Fixes to allow write clustering of NFS writes from a FreeBSD NFS client

Thu Aug 25 22:14:17 UTC 2011

On Thu, 25 Aug 2011, John Baldwin wrote:

> I was doing some analysis of compiles over NFS at work recently and noticed
> from 'iostat 1' on the NFS server that all my NFS writes were always 16k
> writes (meaning that writes were never being clustered).  I added some

Did you see the old patches for this by Bjorn Gronwall?  They went through
many iterations.  He was mainly interested in the !async case and I was
mainly interested in the async case...

> debugging sysctls to the NFS client and server code as well as the FFS write
> VOP to figure out the various kind of write requests that were being sent.  I
> found that during the NFS compile, the NFS client was sending a lot of
> FILESYNC writes even though nothing in the compile process uses fsync().
> Based on the debugging I added, I found that all of the FILESYNC writes were
> marked as such because the buffer in question did not have B_ASYNC set:
>
>
> 		if ((bp->b_flags & (B_ASYNC | B_NEEDCOMMIT | B_NOCACHE | B_CLUSTER)) == B_ASYNC)

_____

### What is asked
(a) Answer these questions from the NFS thread:
(i) What size were all the NFS writes shown by 'iostat 1' on the NFS server?
(ii) Whose old patches does the reply ask about?
(iii) Which flag was missing from the buffer in every FILESYNC write?
(b) Repeat word for word the part of the NFS thread between "Thu Aug 25 22:14:17" and "the async case...", inclusive.
The material after this point has no connection to the NFS thread.

### Data segment
_____

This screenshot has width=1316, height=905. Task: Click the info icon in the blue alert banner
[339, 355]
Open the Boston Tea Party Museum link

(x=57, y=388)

_____

### List of solutions
(a)
(i) 16k
(ii) Bjorn Gronwall's
(iii) B_ASYNC

(b)
Thu Aug 25 22:14:17 UTC 2011

On Thu, 25 Aug 2011, John Baldwin wrote:

> I was doing some analysis of compiles over NFS at work recently and noticed
> from 'iostat 1' on the NFS server that all my NFS writes were always 16k
> writes (meaning that writes were never being clustered).  I added some

Did you see the old patches for this by Bjorn Gronwall?  They went through
many iterations.  He was mainly interested in the !async case and I was
mainly interested in the async case...